SEU VICENTE DOS GROSSOS

Por Zelito Nunes

Os Grossos ficam num entroncamento da estrada que liga São José do Egito a Tuparetama, em Pernambuco; e também conduz às cidades de Ouro Velho e Prata, na Paraíba e, dependendo da disposição do viajante, a Paris, Nova Iorque e assim por diante.

É um arruadozinho, que não chega a ter vinte casas, com um campo de futebol onde o gramado são seixos; um grupo escolar e a bodega de Raimundo, um caboclo comprido que só a estrada do Juazeiro, e que jamais vestiu uma camisa.
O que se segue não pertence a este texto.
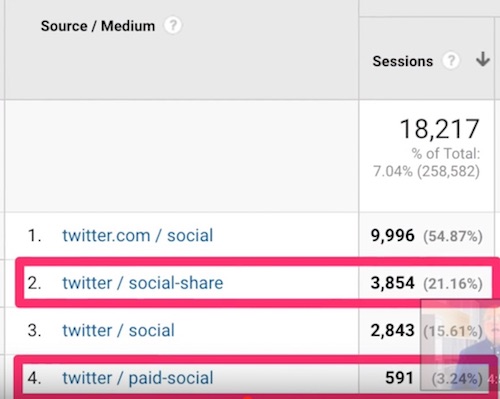This screenshot has width=500, height=399.
Task: Click the help icon beside Source / Medium
Action: tap(173, 25)
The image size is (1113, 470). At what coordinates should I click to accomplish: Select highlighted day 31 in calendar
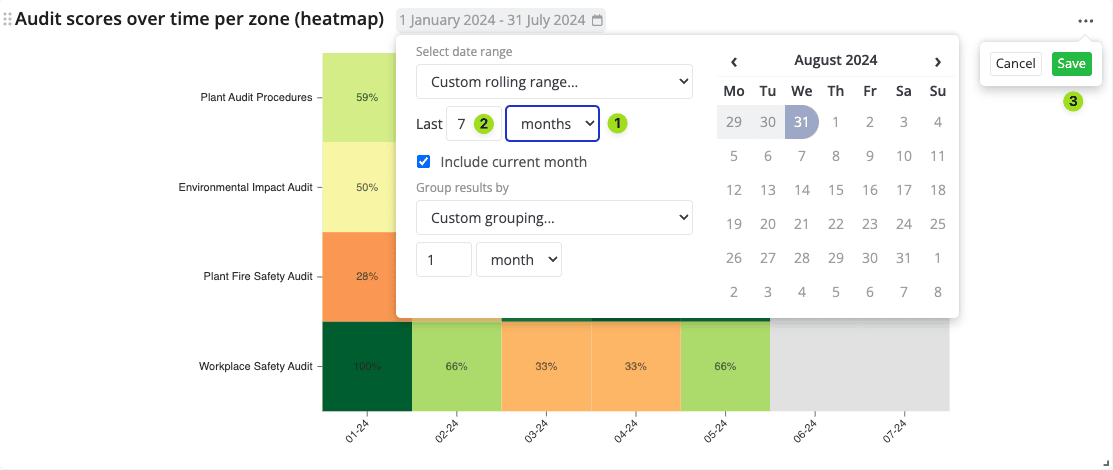(802, 122)
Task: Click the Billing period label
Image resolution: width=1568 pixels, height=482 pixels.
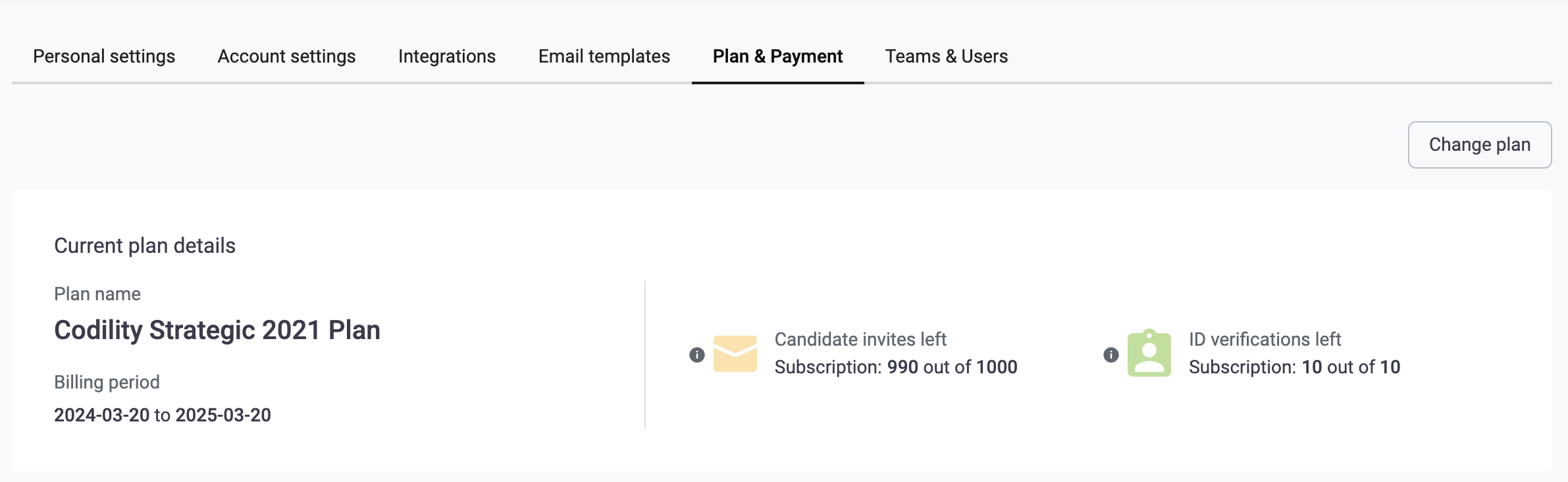Action: pos(107,382)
Dizem que botou uma pra batizar, uma vez, um menino.

Raimundo é um matuto calmo, tranquilo e valente, que não “abre” nem prum trem carregado de pólvora com um doido fumando em cima.

O trecho de estrada que liga São José aos Grossos é uma sucessão de curvas, que mais parece uma serpente e é todo ornamentado de cruzes dos muitos acidentes que a estrada provoca.

Seu Vicente morava ali perto dos Grossos, num sitiozinho pequeno, onde passava os dias em meio a jerimuns, espigas de milho e uma “situação” de meio quadro de palma, que cortava para as duas vaquinhas de leite que criava com dificuldade, dependendo exclusivamente das chuvas, que são raras e, às vezes, levam meses pra chegar.

Seu Vicente quase não saía e quase não tinha amigos, visto que todo o seu tempo era para a sua criação e a sua plantação.

Ia às segundas-feiras até Tuparetama, fazer a sua feira e conversar com os poucos conhecidos. Uma vez, ia com destino a Tuparetama e um caminhão que passava deu uma chapuletada num bebinho montado numa bicicleta. Não foi coisa de morte e o desgraçado só levou uns sarrabulhos, ficou meio amassado, mas escapou. Seu Vicente viu tudo.

O delegado novato resolveu abrir inquérito e enviar ao juiz da comarca de Tuparetama e lá vai seu Vicente depor na audiência, diante de um juiz novinho, que tinha idade pra ser o seu neto e um nó na gravata, na tábua do queixo, do tamanho de um ferro de engomar:

– Seu nome?

– Vicente de tal!

– Sua profissão?

– Trabaio na agricultura.

– Viu o acidente?

– A barruada? Vi, sim, senhor!

E tome pergunta e seu Vicente agoniado, pensando nos bichos com sede no sítio, e tome pergunta. O juiz dispensou seu Vicente, ele correu pro sítio, pensando que tudo tinha acabado ali. – Quem disse? Um mês depois, lá vem outra intimação e lá vai o coitado depor outra vez, agora já era um novo e desconhecido juiz.

No outro mês, a mesma coisa:

– Seu nome!

– Vicente de tal!

– Profissão?

– Testemunha!

– Como testemunha?

Seu Vicente “pegou ar”:

– Doutor, o senhor é o décimo juiz que me faz essas perguntas e o meu gadinho que tá lá no sítio com fome e sede não quer saber disso, não. Vamo fazê assim: o senhor me prenda logo, que é mió, pois todo dia eu vou tá aqui pra depor na sua frente!